-------- RECORDS TO PROCESS --------

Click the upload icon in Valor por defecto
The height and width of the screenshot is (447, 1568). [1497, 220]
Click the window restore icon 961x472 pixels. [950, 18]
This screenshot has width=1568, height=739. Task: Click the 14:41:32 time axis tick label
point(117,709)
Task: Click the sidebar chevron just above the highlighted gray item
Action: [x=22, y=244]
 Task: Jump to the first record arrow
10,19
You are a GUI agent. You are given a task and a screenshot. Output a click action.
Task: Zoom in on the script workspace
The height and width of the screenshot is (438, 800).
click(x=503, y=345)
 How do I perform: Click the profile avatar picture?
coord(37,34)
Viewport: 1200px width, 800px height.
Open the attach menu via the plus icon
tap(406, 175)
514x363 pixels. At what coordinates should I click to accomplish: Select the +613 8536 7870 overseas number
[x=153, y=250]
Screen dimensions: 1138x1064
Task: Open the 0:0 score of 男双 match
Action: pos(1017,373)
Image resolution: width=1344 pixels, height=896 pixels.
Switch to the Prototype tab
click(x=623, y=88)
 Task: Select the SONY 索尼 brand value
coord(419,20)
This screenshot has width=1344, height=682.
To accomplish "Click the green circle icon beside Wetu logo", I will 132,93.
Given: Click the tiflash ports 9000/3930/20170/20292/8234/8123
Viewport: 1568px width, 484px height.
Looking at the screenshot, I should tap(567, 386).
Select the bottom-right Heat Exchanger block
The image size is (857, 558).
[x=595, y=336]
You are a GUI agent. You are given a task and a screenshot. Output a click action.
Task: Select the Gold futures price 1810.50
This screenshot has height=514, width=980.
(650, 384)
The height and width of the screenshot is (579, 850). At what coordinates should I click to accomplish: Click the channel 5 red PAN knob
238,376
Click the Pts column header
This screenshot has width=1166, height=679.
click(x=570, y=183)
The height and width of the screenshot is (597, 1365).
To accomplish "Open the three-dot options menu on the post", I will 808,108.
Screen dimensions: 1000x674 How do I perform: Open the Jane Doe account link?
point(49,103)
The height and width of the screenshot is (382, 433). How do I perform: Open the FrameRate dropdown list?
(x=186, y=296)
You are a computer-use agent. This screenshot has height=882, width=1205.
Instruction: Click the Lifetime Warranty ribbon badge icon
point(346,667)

--------

● **TASK STATEMENT**:
Set down every line of the listing again, exactly.

● **SOLUTION**:
Click the upload icon in Valor por defecto
The height and width of the screenshot is (447, 1568). [1497, 220]
Click the window restore icon 961x472 pixels. [950, 18]
This screenshot has width=1568, height=739. Task: Click the 14:41:32 time axis tick label
point(117,709)
Task: Click the sidebar chevron just above the highlighted gray item
Action: [x=22, y=244]
 Task: Jump to the first record arrow
10,19
You are a GUI agent. You are given a task and a screenshot. Output a click action.
Task: Zoom in on the script workspace
The height and width of the screenshot is (438, 800).
click(x=503, y=345)
 How do I perform: Click the profile avatar picture?
coord(37,34)
Viewport: 1200px width, 800px height.
Open the attach menu via the plus icon
tap(406, 175)
514x363 pixels. At what coordinates should I click to accomplish: Select the +613 8536 7870 overseas number
[x=153, y=250]
Screen dimensions: 1138x1064
Task: Open the 0:0 score of 男双 match
Action: pos(1017,373)
Image resolution: width=1344 pixels, height=896 pixels.
Switch to the Prototype tab
click(x=623, y=88)
 Task: Select the SONY 索尼 brand value
coord(419,20)
This screenshot has width=1344, height=682.
To accomplish "Click the green circle icon beside Wetu logo", I will 132,93.
Given: Click the tiflash ports 9000/3930/20170/20292/8234/8123
Viewport: 1568px width, 484px height.
Looking at the screenshot, I should tap(567, 386).
Select the bottom-right Heat Exchanger block
The image size is (857, 558).
[x=595, y=336]
You are a GUI agent. You are given a task and a screenshot. Output a click action.
Task: Select the Gold futures price 1810.50
This screenshot has height=514, width=980.
(650, 384)
The height and width of the screenshot is (579, 850). At what coordinates should I click to accomplish: Click the channel 5 red PAN knob
238,376
Click the Pts column header
This screenshot has width=1166, height=679.
click(x=570, y=183)
The height and width of the screenshot is (597, 1365).
To accomplish "Open the three-dot options menu on the post", I will 808,108.
Screen dimensions: 1000x674 How do I perform: Open the Jane Doe account link?
point(49,103)
The height and width of the screenshot is (382, 433). How do I perform: Open the FrameRate dropdown list?
(x=186, y=296)
You are a computer-use agent. This screenshot has height=882, width=1205.
Instruction: Click the Lifetime Warranty ribbon badge icon
point(346,667)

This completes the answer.